With Pinecone you can create a vector index where you can easily store and search through your vector embeddings.

In [3]:
# Giving our index a name
index_name = "hello-pinecone"

In [4]:
# Delete the index if an index of the same name already exists
if pc.has_index(name=index_name):
    pc.delete_index(name=index_name)

### Creating a Pinecone Index

When creating the index we need to define several configuration properties. 

- `name` can be anything we like. The name is used as an identifier for the index when performing other operations such as `describe_index`, `delete_index`, and so on. 
- `metric` specifies the similarity metric that will be used later when you make queries to the index.
- `dimension` should correspond to the dimension of the dense vectors produced by your embedding model. In this quick start, we are using made-up data so a small value is simplest.
- `spec` holds a specification which tells Pinecone how you would like to deploy our index. You can find a list of all [available providers and regions here](https://docs.pinecone.io/troubleshooting/available-cloud-regions).

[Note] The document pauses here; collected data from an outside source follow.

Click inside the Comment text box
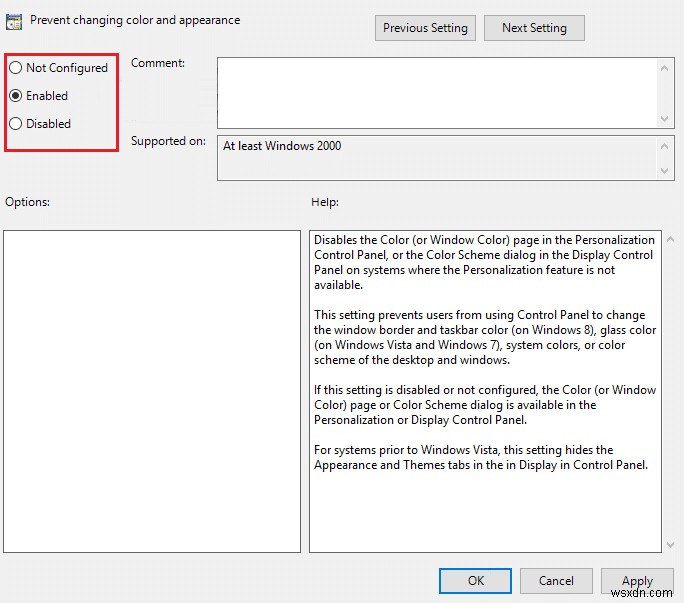This screenshot has height=603, width=684. pyautogui.click(x=436, y=91)
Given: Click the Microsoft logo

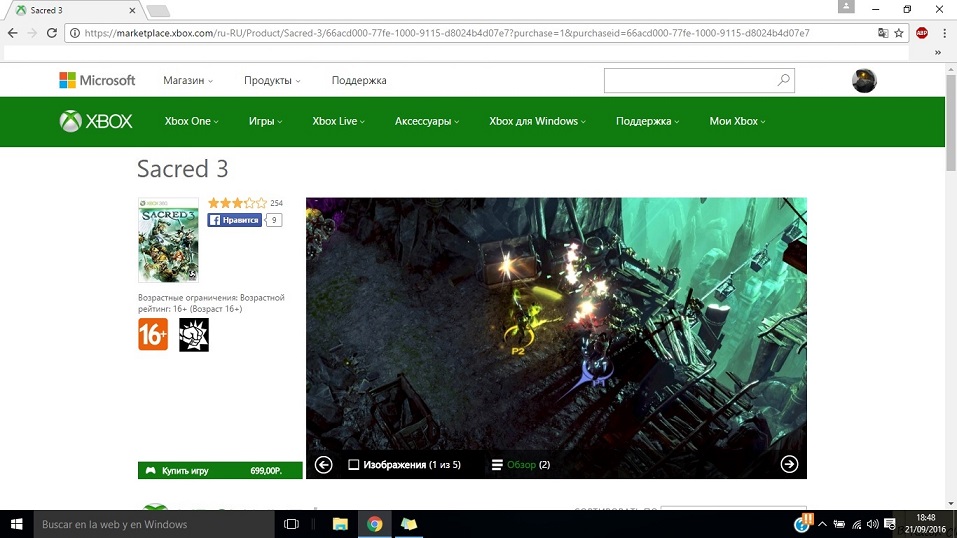Looking at the screenshot, I should point(97,80).
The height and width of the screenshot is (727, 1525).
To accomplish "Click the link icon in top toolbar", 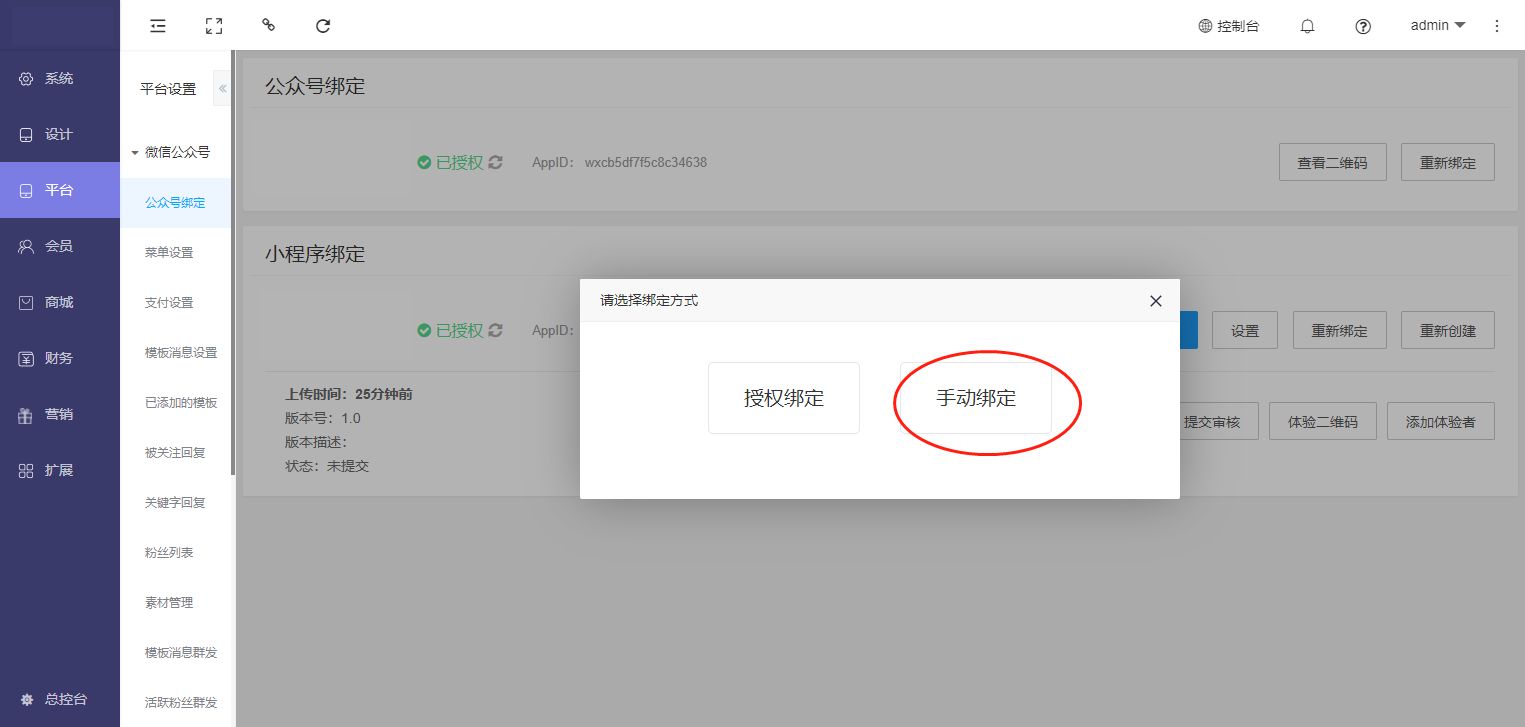I will coord(268,26).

There are more configurations available, but this minimal set will get us started.

In [5]:
from pinecone import ServerlessSpec, CloudProvider, AwsRegion, Metric

pc.create_index(
    name=index_name,
    metric=Metric.COSINE,
    dimension=3,
    spec=ServerlessSpec(cloud=CloudProvider.AWS, region=AwsRegion.US_EAST_1),
)

{
    "name": "hello-pinecone",
    "metric": "cosine",
    "host": "hello-pinecone-dojoi3u.svc.aped-4627-b74a.pinecone.io",
    "spec": {
        "serverless": {
            "cloud": "aws",
            "region": "us-east-1"
        }
    },
    "status": {
        "ready": true,
        "state": "Ready"
    },
    "vector_type": "dense",
    "dimension": 3,
    "deletion_protection": "disabled",
    "tags": null
}

We can look up the configuration for the index anytime we like by using `describe_index`

In [6]:
description = pc.describe_index(name=index_name)
description

{
    "name": "hello-pinecone",
    "metric": "cosine",
    "host": "hello-pinecone-dojoi3u.svc.aped-4627-b74a.pinecone.io",
    "spec": {
        "serverless": {
            "cloud": "aws",
            "region": "us-east-1"
        }
    },
    "status": {
        "ready": true,
        "state": "Ready"
    },
    "vector_type": "dense",
    "dimension": 3,
    "deletion_protection": "disabled",
    "tags": null
}

## Upserting data into the index

We can see the index ready. Now we will create some simple vectors that will serve as our examples.

In [7]:
# Instantiate an Index client
index = pc.Index(host=description.host)

In [8]:
import random
import pandas as pd


def create_simulated_data_in_df(num_vectors):
    df = pd.DataFrame(
        data={
            "id": [f"id-{i}" for i in range(num_vectors)],
            "vector": [
                [random.random() for i in range(description.dimension)]
                for _ in range(num_vectors)
            ],
        }
    )
    return df


df = create_simulated_data_in_df(10)

df.head()

Unnamed: 0,id,vector
0,id-0,"[0.19415077620011345, 0.12315138914527213, 0.9..."
1,id-1,"[0.8274728097660323, 0.8350750339818135, 0.961..."
2,id-2,"[0.9630530808168708, 0.46559222532176947, 0.04..."
3,id-3,"[0.5879443851815274, 0.5590457108385455, 0.924..."
4,id-4,"[0.6104298712136548, 0.2665978264705289, 0.858..."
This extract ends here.